While every trained mediator knows that they cannot force either side to take any particular action, the dysfunctional family that had endured multiple rounds of litigation may have been ripe for a different approach. A mediator who simply would had gotten the family around a table to discuss their issues might have accomplished more than what will likely be another round of seemingly endless litigation in attempting to collect on a nondischargeable debt.
Taking a step back, the facts of In re Roach are fairly messy. [3] In 1992, Suzanne Roach (the mother) and her ex-husband created a land trust to hold their interest in a timeshare for the benefit of the mother and her two children. The mother and ex-husband were the co-trustees and were responsible for making alternating annual maintenance payments related to the timeshare. Under the land trust agreement, after 20 years the trustees were to convey the interest to the beneficiaries: 50% to the mother and 25% to each of the children.

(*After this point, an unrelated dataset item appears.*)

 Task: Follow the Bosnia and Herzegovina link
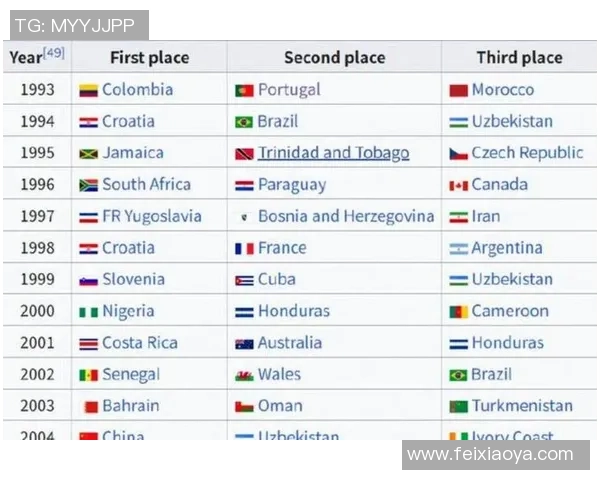[346, 216]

In 2018, the ex-husband died, and the mother became the sole trustee. The children requested their share of the timeshare (which was supposed to be conveyed in 2012), but the mother refused, contending that she needed to be repaid for annual maintenance payments that she advanced on the ex-husband’s behalf. The children refused to reimburse the mother, and the mother in turn transferred the entire interest in the land trust to herself.

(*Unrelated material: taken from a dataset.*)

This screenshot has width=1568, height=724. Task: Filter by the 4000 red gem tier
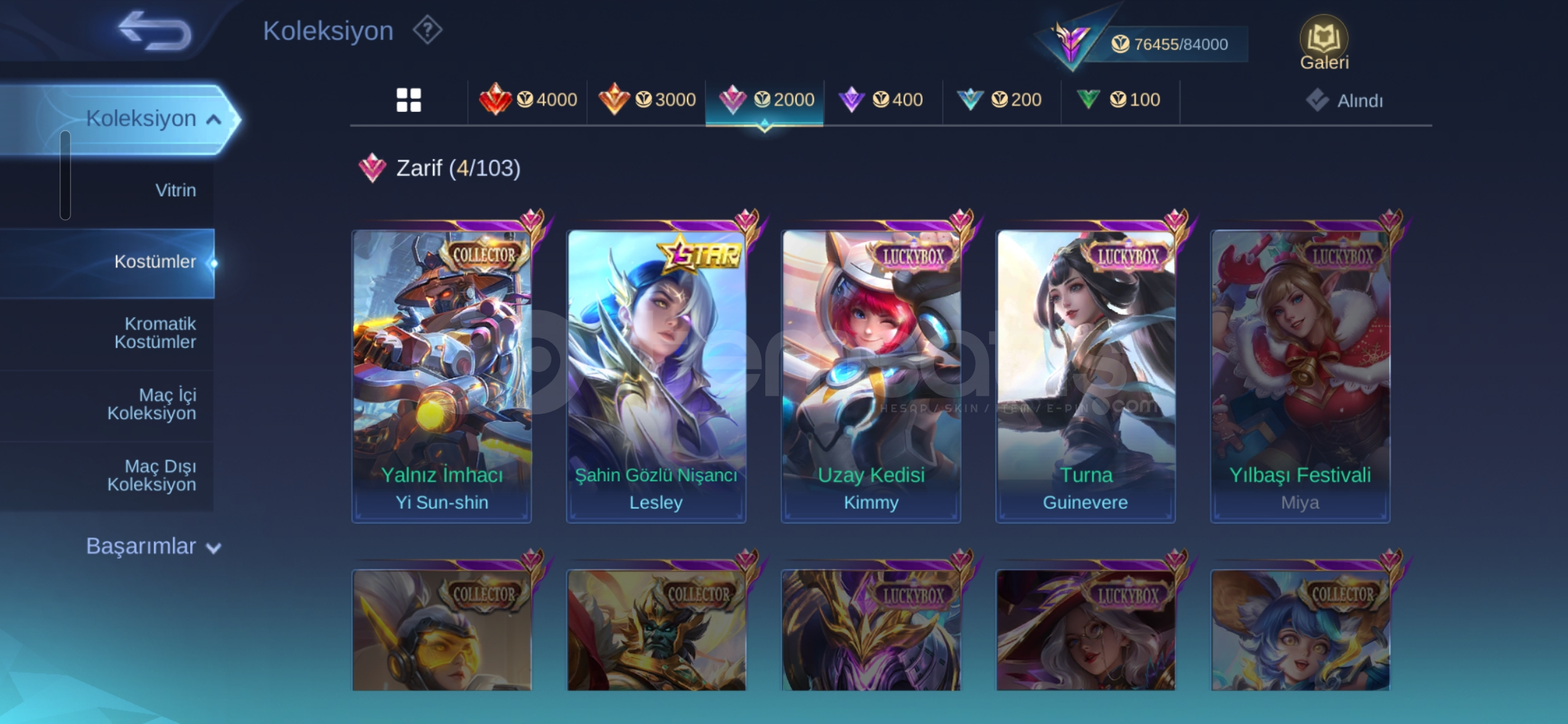coord(528,100)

The children filed suit in state court in Florida, and the court granted summary judgment for the children finding that the mother breached her fiduciary duty. In addition to awarding the transfer of their share of the timeshare, the court was also poised to award fees and costs as required by Florida statute in cases of breaches of fiduciary duty. However, before the state court could determine the amount of damages, the mother filed a chapter 13 petition, which automatically stayed the state court action.

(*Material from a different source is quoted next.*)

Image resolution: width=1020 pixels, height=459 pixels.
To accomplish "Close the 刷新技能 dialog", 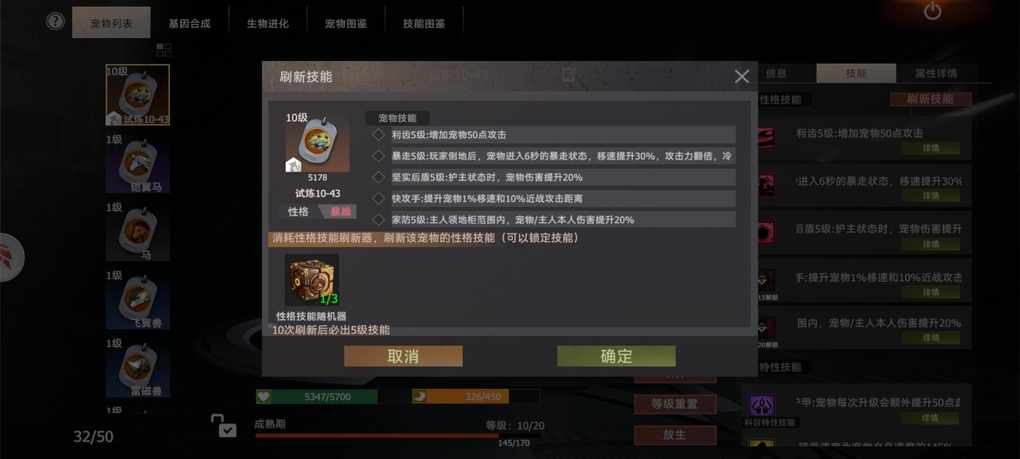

The children filed a proof of claim in the bankruptcy proceeding seeking $28,875.85 (presumably the amount of fees and costs of the state court litigation) and sought a determination that the debt arose from “defalcation while acting in a fiduciary capacity” and therefore was nondischargeable under Bankruptcy Code § 523(a)(4). In the opinion, the bankruptcy court held that the debt was nondischargeable. [4]
Following the decision, it seems inevitable that there will be continued litigation. First, the court noted that the claim filed by the children is subject to an objection by the mother. As the state court never determined the amount of liability, additional judicial findings will be required to determine the actual amount of debt that is owed to the children. Next, given the bankruptcy and the mother’s limited assets, it is likely that the children will have a difficult time in attempting to collect their nondischarged debt, which may lead to additional enforcement proceedings.
While dysfunctional family members who have spent years litigating may seem like unlikely candidates for a successful mediation, they may in fact be the perfect candidates for it. In all likelihood, the mother and children have not spoken to each other for years. Simply getting them in the same room and making each side listen to the other could lead to a significant breakthrough.
While the mediator would need to be skilled simply to keep everyone in the room, laying out the potential continued years of litigation that lay ahead for both sides absent settlement could perhaps encourage each side to reconsider its position. Moreover, as is often the case with family dynamics, the money at issue is not the primary reason for litigating. In fact, given the dollars at stake, there are probably much deeper wounds than money.
A mediator who could create a safe space for a dialog conceivably could achieve a more peaceful resolution than what looks to be years of continued litigation. Simply allowing each side to be heard and feel that they are being heard could be the key that has been lost through years of fighting. Perhaps next time the court should force the parties to “hug it out” and do so by ordering the parties to a mediation.
[1] Conn v. Roach (In re Roach), Adv. Proc. No. 21-13557, 2022 WL 3449214, *1 (Bankr. S.D. Fla. Aug. 16, 2022). The author thanks Judge Peter D. Russin and his “hug it out” suggestion for the inspiration for this article.
[2] Id.
[3] All facts cited herein are taken from the opinion, pages *1-2.
[4] Id. at *4.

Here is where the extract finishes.